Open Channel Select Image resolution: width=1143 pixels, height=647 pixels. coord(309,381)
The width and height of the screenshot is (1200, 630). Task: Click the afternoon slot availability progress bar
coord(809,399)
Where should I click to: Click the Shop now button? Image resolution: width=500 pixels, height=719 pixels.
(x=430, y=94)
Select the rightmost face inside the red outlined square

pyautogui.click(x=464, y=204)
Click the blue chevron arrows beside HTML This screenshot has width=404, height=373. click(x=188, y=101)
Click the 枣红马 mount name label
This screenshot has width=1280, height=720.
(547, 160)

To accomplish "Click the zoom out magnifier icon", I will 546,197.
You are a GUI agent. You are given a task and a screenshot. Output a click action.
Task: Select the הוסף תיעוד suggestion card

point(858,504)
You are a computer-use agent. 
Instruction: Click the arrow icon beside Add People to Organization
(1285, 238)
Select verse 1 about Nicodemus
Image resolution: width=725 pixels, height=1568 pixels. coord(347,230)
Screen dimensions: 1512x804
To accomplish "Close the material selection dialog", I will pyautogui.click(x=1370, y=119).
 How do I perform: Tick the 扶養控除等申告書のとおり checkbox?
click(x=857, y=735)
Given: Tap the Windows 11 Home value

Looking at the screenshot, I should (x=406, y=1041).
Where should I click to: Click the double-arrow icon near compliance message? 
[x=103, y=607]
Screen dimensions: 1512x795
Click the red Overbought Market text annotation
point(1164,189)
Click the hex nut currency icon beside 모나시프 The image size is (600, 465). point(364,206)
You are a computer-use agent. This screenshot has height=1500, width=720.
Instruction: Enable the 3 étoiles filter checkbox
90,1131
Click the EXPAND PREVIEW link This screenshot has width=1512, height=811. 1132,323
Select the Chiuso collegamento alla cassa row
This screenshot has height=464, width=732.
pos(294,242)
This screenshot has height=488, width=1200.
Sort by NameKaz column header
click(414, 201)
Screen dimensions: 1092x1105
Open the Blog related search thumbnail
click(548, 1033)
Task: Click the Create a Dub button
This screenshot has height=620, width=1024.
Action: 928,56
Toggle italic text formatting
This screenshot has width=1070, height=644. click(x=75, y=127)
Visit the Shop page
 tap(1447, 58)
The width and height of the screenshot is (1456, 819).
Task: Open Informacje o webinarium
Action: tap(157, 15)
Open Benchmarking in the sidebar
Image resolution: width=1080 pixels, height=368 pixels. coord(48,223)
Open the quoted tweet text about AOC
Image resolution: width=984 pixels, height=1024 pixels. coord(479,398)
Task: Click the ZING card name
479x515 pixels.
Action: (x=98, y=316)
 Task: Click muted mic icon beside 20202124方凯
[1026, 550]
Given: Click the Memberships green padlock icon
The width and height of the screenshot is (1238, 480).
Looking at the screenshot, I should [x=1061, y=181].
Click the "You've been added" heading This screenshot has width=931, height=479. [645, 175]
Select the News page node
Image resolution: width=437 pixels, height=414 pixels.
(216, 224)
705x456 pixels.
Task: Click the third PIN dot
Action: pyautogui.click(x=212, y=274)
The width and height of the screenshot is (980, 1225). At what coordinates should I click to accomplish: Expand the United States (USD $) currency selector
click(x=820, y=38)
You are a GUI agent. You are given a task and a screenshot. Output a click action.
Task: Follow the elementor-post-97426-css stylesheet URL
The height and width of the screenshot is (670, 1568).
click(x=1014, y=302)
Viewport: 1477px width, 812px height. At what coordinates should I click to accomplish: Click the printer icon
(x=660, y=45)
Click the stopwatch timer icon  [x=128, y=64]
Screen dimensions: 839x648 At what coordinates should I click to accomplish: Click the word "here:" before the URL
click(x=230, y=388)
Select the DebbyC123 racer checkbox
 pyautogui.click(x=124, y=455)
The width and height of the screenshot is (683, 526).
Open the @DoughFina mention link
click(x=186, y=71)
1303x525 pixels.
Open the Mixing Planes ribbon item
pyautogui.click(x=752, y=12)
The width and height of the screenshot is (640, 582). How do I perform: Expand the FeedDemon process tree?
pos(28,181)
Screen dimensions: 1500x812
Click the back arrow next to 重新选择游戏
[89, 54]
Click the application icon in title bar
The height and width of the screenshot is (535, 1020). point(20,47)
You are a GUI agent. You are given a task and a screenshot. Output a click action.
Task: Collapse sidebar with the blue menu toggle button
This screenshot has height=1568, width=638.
===
All of the material above needs to be output exactly, with no line left out.

Open Channel Select Image resolution: width=1143 pixels, height=647 pixels. coord(309,381)
The width and height of the screenshot is (1200, 630). Task: Click the afternoon slot availability progress bar
coord(809,399)
Where should I click to: Click the Shop now button? Image resolution: width=500 pixels, height=719 pixels.
(x=430, y=94)
Select the rightmost face inside the red outlined square

pyautogui.click(x=464, y=204)
Click the blue chevron arrows beside HTML This screenshot has width=404, height=373. click(x=188, y=101)
Click the 枣红马 mount name label
This screenshot has width=1280, height=720.
(547, 160)

To accomplish "Click the zoom out magnifier icon", I will 546,197.
You are a GUI agent. You are given a task and a screenshot. Output a click action.
Task: Select the הוסף תיעוד suggestion card

point(858,504)
You are a computer-use agent. 
Instruction: Click the arrow icon beside Add People to Organization
(1285, 238)
Select verse 1 about Nicodemus
Image resolution: width=725 pixels, height=1568 pixels. coord(347,230)
Screen dimensions: 1512x804
To accomplish "Close the material selection dialog", I will pyautogui.click(x=1370, y=119).
 How do I perform: Tick the 扶養控除等申告書のとおり checkbox?
click(x=857, y=735)
Given: Tap the Windows 11 Home value

Looking at the screenshot, I should (x=406, y=1041).
Where should I click to: Click the double-arrow icon near compliance message? 
[x=103, y=607]
Screen dimensions: 1512x795
Click the red Overbought Market text annotation
point(1164,189)
Click the hex nut currency icon beside 모나시프 The image size is (600, 465). point(364,206)
You are a computer-use agent. This screenshot has height=1500, width=720.
Instruction: Enable the 3 étoiles filter checkbox
90,1131
Click the EXPAND PREVIEW link This screenshot has width=1512, height=811. 1132,323
Select the Chiuso collegamento alla cassa row
This screenshot has height=464, width=732.
pos(294,242)
This screenshot has height=488, width=1200.
Sort by NameKaz column header
click(414, 201)
Screen dimensions: 1092x1105
Open the Blog related search thumbnail
click(548, 1033)
Task: Click the Create a Dub button
This screenshot has height=620, width=1024.
Action: 928,56
Toggle italic text formatting
This screenshot has width=1070, height=644. click(x=75, y=127)
Visit the Shop page
 tap(1447, 58)
The width and height of the screenshot is (1456, 819).
Task: Open Informacje o webinarium
Action: tap(157, 15)
Open Benchmarking in the sidebar
Image resolution: width=1080 pixels, height=368 pixels. coord(48,223)
Open the quoted tweet text about AOC
Image resolution: width=984 pixels, height=1024 pixels. coord(479,398)
Task: Click the ZING card name
479x515 pixels.
Action: (x=98, y=316)
 Task: Click muted mic icon beside 20202124方凯
[1026, 550]
Given: Click the Memberships green padlock icon
The width and height of the screenshot is (1238, 480).
Looking at the screenshot, I should [x=1061, y=181].
Click the "You've been added" heading This screenshot has width=931, height=479. [645, 175]
Select the News page node
Image resolution: width=437 pixels, height=414 pixels.
(216, 224)
705x456 pixels.
Task: Click the third PIN dot
Action: pyautogui.click(x=212, y=274)
The width and height of the screenshot is (980, 1225). At what coordinates should I click to accomplish: Expand the United States (USD $) currency selector
click(x=820, y=38)
You are a GUI agent. You are given a task and a screenshot. Output a click action.
Task: Follow the elementor-post-97426-css stylesheet URL
The height and width of the screenshot is (670, 1568).
click(x=1014, y=302)
Viewport: 1477px width, 812px height. At what coordinates should I click to accomplish: Click the printer icon
(x=660, y=45)
Click the stopwatch timer icon  [x=128, y=64]
Screen dimensions: 839x648 At what coordinates should I click to accomplish: Click the word "here:" before the URL
click(x=230, y=388)
Select the DebbyC123 racer checkbox
 pyautogui.click(x=124, y=455)
The width and height of the screenshot is (683, 526).
Open the @DoughFina mention link
click(x=186, y=71)
1303x525 pixels.
Open the Mixing Planes ribbon item
pyautogui.click(x=752, y=12)
The width and height of the screenshot is (640, 582). How do I perform: Expand the FeedDemon process tree?
pos(28,181)
Screen dimensions: 1500x812
Click the back arrow next to 重新选择游戏
[89, 54]
Click the application icon in title bar
The height and width of the screenshot is (535, 1020). point(20,47)
You are a GUI agent. You are given a task and a screenshot. Output a click action.
Task: Collapse sidebar with the blue menu toggle button
This screenshot has height=1568, width=638.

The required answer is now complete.